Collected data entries

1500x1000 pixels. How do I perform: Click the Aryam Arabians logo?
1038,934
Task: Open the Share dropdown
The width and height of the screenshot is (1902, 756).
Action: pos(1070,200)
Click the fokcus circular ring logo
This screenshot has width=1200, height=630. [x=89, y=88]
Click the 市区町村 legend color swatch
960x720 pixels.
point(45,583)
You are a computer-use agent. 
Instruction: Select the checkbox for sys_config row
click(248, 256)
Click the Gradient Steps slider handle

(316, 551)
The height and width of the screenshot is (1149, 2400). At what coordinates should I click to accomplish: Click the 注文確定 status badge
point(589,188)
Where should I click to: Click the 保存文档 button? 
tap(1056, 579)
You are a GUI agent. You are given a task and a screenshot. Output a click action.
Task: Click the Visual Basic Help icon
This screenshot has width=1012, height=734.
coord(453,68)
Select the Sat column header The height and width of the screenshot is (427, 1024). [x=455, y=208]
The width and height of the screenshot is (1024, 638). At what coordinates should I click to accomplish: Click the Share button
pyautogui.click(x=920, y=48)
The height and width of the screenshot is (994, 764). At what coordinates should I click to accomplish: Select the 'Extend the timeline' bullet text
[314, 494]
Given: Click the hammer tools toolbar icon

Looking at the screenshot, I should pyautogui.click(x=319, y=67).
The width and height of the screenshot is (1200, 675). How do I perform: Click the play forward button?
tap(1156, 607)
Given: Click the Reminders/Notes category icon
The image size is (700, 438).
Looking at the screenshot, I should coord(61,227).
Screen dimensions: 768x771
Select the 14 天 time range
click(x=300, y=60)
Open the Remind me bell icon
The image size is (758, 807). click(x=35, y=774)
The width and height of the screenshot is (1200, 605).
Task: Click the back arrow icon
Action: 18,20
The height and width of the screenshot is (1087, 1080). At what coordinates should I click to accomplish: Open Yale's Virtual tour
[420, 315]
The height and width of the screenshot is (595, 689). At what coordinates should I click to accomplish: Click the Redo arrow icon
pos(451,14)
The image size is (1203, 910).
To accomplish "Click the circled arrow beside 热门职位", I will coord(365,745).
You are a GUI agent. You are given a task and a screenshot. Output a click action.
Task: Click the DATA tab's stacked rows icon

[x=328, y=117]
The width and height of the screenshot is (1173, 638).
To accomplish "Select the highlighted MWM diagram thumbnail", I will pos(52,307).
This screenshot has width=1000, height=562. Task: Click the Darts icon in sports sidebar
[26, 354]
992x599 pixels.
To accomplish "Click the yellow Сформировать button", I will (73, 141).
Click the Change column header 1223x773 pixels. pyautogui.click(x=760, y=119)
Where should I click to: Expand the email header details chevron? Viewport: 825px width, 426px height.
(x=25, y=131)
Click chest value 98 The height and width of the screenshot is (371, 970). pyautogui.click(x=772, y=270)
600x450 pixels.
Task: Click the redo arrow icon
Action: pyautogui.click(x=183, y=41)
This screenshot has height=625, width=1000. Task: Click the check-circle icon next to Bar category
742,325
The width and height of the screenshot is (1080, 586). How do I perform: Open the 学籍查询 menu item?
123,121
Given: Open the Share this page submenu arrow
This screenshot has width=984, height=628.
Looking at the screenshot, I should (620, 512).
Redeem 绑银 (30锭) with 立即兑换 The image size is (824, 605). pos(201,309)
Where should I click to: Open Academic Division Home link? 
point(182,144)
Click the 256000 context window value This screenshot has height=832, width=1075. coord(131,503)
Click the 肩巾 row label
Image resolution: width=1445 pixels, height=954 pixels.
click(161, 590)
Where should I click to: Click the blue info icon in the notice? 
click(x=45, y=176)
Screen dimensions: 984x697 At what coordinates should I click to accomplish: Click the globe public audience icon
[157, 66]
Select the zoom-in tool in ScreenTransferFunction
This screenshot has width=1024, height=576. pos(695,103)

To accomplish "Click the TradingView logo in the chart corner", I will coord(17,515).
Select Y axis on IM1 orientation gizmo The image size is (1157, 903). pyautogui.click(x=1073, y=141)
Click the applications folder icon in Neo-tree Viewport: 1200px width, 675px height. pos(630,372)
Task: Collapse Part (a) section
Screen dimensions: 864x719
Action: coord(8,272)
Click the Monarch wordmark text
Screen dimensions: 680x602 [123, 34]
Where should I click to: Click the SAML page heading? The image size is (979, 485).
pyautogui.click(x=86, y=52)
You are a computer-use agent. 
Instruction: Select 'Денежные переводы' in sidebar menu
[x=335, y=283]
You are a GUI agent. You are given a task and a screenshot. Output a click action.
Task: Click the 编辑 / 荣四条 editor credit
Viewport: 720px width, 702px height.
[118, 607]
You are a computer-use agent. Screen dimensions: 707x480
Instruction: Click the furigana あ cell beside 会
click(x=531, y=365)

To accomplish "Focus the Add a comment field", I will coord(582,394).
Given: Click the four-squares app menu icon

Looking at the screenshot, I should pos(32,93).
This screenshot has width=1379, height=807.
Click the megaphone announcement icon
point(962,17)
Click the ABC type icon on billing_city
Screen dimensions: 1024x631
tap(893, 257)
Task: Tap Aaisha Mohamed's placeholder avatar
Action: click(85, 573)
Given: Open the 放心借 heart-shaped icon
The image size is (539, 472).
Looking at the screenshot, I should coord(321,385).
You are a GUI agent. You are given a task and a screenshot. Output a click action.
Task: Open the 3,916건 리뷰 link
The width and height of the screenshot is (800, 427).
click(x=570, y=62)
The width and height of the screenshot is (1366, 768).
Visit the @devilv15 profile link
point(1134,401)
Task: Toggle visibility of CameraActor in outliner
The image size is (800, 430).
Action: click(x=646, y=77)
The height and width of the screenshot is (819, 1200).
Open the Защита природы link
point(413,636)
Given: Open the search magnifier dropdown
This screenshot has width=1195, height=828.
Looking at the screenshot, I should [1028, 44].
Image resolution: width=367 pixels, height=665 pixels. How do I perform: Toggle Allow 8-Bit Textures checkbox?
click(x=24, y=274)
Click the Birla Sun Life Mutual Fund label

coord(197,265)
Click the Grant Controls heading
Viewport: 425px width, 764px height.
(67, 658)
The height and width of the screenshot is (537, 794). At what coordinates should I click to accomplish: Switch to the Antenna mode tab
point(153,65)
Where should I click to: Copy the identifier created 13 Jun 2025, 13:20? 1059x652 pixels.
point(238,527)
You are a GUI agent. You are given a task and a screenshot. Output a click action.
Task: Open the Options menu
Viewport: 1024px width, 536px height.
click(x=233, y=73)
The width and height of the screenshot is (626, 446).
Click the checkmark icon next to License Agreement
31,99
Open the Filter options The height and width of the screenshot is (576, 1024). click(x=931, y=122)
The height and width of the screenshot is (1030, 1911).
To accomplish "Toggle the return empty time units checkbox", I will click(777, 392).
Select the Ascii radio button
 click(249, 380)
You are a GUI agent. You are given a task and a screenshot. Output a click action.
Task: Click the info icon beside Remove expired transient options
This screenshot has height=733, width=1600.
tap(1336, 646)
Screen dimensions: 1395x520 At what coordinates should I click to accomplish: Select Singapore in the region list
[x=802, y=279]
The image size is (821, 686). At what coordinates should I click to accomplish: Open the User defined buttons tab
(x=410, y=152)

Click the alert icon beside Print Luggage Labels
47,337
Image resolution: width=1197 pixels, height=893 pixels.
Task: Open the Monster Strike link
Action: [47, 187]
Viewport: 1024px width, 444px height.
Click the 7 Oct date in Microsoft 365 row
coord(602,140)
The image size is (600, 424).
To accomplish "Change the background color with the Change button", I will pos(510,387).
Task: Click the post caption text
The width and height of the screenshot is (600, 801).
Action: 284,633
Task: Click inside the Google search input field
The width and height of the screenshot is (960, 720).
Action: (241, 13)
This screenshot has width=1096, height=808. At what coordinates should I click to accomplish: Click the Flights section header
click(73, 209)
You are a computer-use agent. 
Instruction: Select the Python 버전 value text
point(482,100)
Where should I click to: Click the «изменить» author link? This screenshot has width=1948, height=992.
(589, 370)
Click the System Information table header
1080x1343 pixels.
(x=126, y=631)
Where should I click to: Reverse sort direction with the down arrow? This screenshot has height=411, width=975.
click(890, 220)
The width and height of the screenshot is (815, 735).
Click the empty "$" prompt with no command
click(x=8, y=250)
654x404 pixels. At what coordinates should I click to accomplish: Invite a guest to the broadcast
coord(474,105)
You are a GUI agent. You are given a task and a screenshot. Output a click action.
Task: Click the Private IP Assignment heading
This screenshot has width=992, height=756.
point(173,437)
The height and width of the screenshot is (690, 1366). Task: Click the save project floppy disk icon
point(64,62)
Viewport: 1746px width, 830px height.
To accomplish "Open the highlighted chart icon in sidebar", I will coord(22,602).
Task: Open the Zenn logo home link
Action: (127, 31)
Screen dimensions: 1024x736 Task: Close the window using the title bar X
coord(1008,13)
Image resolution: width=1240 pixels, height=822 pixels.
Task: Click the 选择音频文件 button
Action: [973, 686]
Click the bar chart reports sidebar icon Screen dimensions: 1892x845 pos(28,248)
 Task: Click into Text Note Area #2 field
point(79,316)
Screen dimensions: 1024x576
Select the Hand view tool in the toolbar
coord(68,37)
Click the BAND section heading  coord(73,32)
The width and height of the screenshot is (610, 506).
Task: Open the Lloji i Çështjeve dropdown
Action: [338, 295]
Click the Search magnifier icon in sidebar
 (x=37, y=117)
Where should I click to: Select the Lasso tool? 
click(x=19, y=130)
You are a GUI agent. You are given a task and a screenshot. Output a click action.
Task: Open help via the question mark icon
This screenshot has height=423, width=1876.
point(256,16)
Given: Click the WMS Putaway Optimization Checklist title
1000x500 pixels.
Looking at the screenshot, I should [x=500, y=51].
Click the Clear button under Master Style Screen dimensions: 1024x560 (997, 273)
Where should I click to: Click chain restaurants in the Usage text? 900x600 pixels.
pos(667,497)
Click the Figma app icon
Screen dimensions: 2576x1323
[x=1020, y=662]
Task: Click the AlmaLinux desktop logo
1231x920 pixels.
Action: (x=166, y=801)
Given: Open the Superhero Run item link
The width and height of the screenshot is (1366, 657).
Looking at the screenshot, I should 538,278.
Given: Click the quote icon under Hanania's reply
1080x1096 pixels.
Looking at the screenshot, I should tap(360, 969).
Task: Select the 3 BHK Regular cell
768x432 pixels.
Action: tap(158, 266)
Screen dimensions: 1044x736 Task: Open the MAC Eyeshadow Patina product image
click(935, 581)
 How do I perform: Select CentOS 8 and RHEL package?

ACTIVITY:
An exact, complete copy of the lines above from the one with "Select the 14 天 time range" through the one with "The width and height of the screenshot is (1173, 638)." is the whole answer.

SOLUTION FOR THIS PROBLEM:
Select the 14 天 time range
click(x=300, y=60)
Open the Remind me bell icon
The image size is (758, 807). click(x=35, y=774)
The width and height of the screenshot is (1200, 605).
Task: Click the back arrow icon
Action: 18,20
The height and width of the screenshot is (1087, 1080). At what coordinates should I click to accomplish: Open Yale's Virtual tour
[420, 315]
The height and width of the screenshot is (595, 689). At what coordinates should I click to accomplish: Click the Redo arrow icon
pos(451,14)
The image size is (1203, 910).
To accomplish "Click the circled arrow beside 热门职位", I will coord(365,745).
You are a GUI agent. You are given a task and a screenshot. Output a click action.
Task: Click the DATA tab's stacked rows icon

[x=328, y=117]
The width and height of the screenshot is (1173, 638).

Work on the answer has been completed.